The Prime Minister, with the President of the Senate Gérard Larcher and the President of the National Assembly, Yaël Braun-Pivet laid a wreath in the Luxembourg Gardens, near the sculpture “The cry, the writing” by Fabrice Hybert, depicting chains of slaves.

Elisabeth Borne celebrated this Wednesday near the Senate the National Day of the memories of the slave trade, slavery and their abolitions, before flying to Reunion for her first visit to Overseas where this question remains sensitive.

This Day is organized on May 10, the anniversary of the Taubira law of 2001 which recognized slavery as a crime against humanity.

“Commemorating this tragic episode in our history is essential in building a united nation, scarred by past crimes,” Reunion MP Karine Lebon wrote on Twitter.

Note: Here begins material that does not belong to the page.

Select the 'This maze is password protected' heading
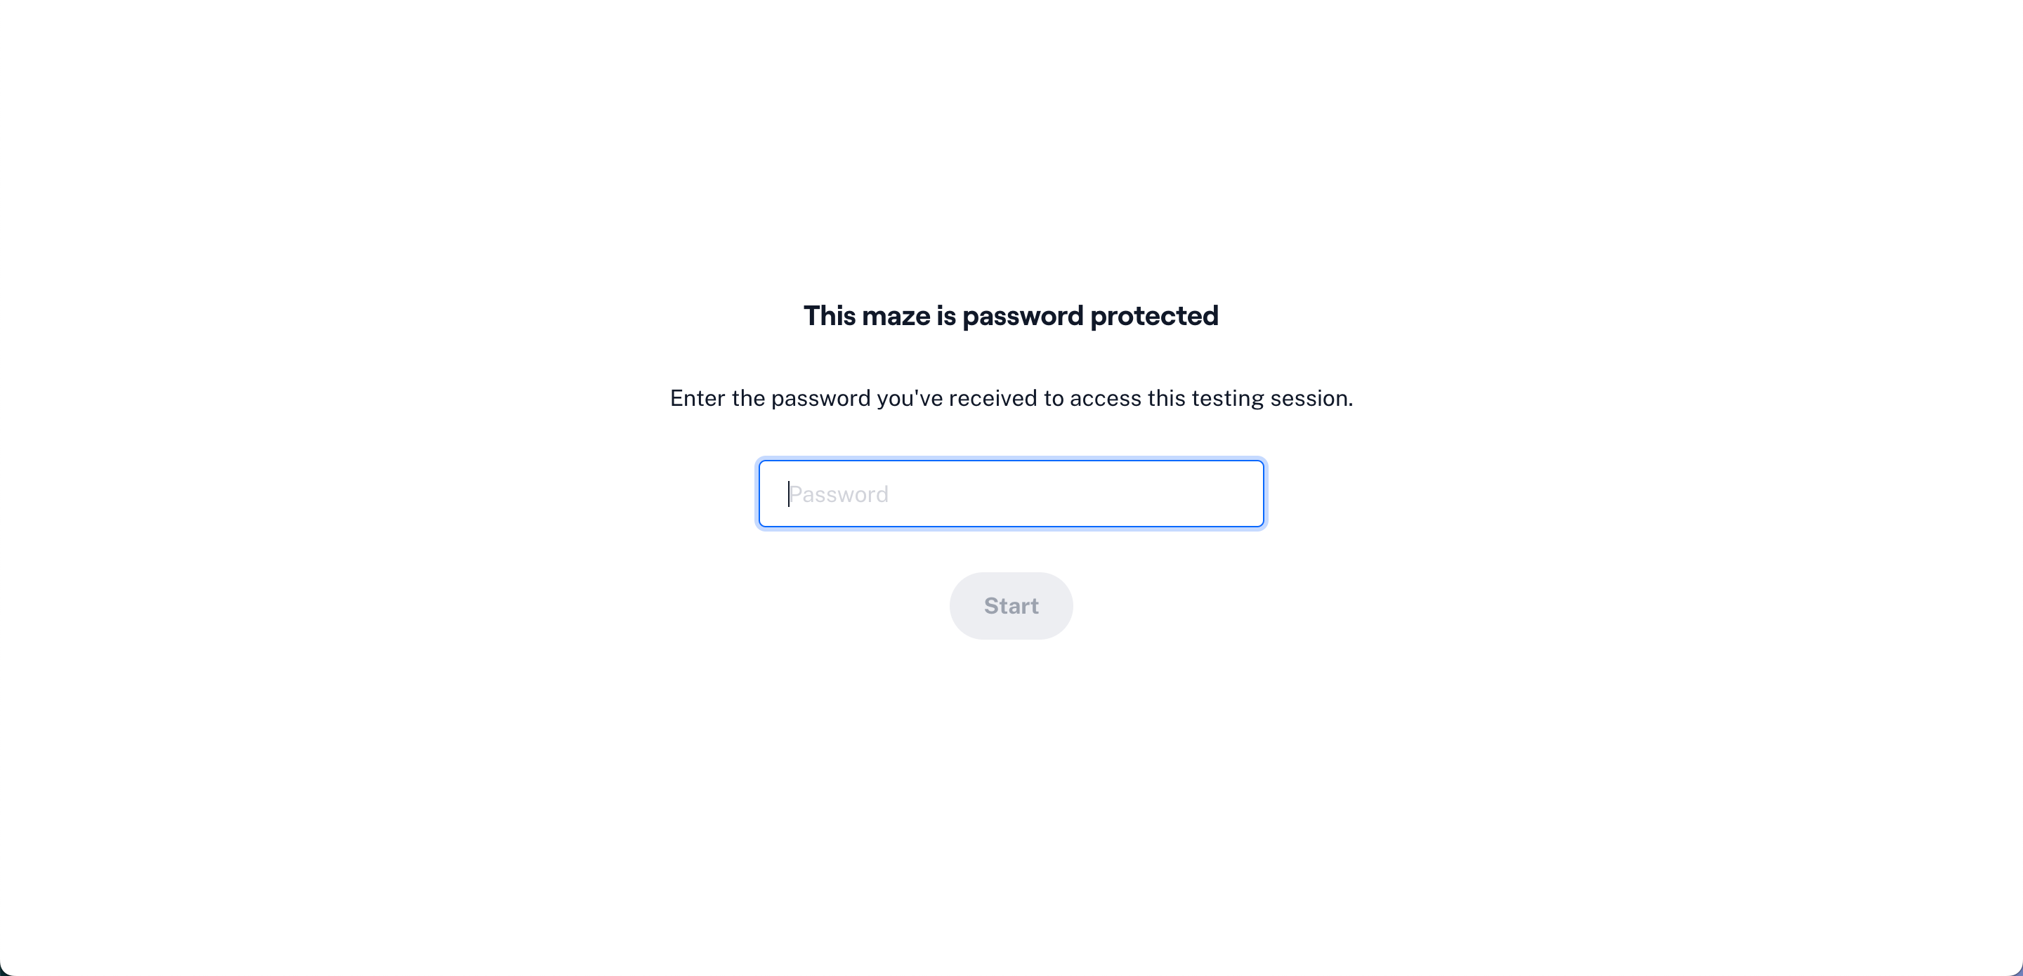point(1011,316)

Travel to Reunion until Saturday

Elisabeth Borne is making her first trip overseas from Thursday to Saturday to Reunion, to “understand” and “respond” to the “daily concerns” of the inhabitants and to continue the work of reviving the executive after the pension reform.

Young people from France and overseas, including the winners of the national Flame of Equality competition, on the memory of slavery, participated in the ceremony on Wednesday in Paris, as well as the Haitian singer James Germain, and the choir of little singing schoolchildren from Bondy (Seine-Saint-Denis).

The ceremony also aimed to pay tribute to Toussaint Louverture, a former slave who became a general of the Republic, who died 220 years ago. Emmanuel Macron had chosen to celebrate April 27, 1848, which corresponds to Victor Schoelcher’s decree abolishing slavery in France, taken 175 years ago.

He had gone on this date to the Château de Joux, in the Doubs, where Toussaint Louverture was locked up the last months of his life from 1802 to 1803.